Come to me. That’s it. Simple? Yes. Easy? Not always. Jesus sees you. He hears your deepest thoughts and He understands your darkest aches. And what is His answer? Come to me.
Now verse 29 begs the question, “What is a yoke?”
A yoke is a wooden beam normally used between a pair of oxen or other animals, joining them together so they can combine their strength to pull a load that generally would have been too difficult for one animal to pull by itself.
Jesus invites you to partner with Him, to get in the yoke beside Him. He has accomplished the life-changing work on the cross. It is finished! We are never called to bear our burdens alone. But we must make the choice. Animals aren’t yoked up by accident or happenstance. It is a deliberate joining together. Stay connected to the source of strength and peace, and you will find rest for your souls. Do you want that? Rest.
Corrie ten Boom said, “If you look at the world, you’ll be distressed. If you look within, you’ll be depressed. If you look at God you’ll be at rest.”
Psalm 91:1-2 says, “Whoever dwells in the shelter of the Most High will rest in the shadow of the Almighty. I will say of the Lord, “He is my refuge and my fortress, my God, in whom I trust.”

◆ ◆ ◆ ◆ ◆

Prompt 1: According to the devotional passage, what is a yoke normally used between?
Prompt 2: Please say whether each statement agrees with the devotional passage, answering yes or no and quoting the words that decide it: (a) Animals are yoked together by accident. (b) The question about what a yoke is comes from verse 30. (c) The passage quotes Corrie ten Boom.

Entries shown:

◆ ◆ ◆ ◆ ◆

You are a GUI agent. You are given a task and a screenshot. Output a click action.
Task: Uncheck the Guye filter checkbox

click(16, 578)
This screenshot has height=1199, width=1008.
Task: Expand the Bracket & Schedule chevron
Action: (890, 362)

◆ ◆ ◆ ◆ ◆

Complete output 1: A pair of oxen or other animals.

Complete output 2:
(a) No: "Animals aren’t yoked up by accident or happenstance."
(b) No: "Now verse 29 begs the question, “What is a yoke?”"
(c) Yes: "Corrie ten Boom said"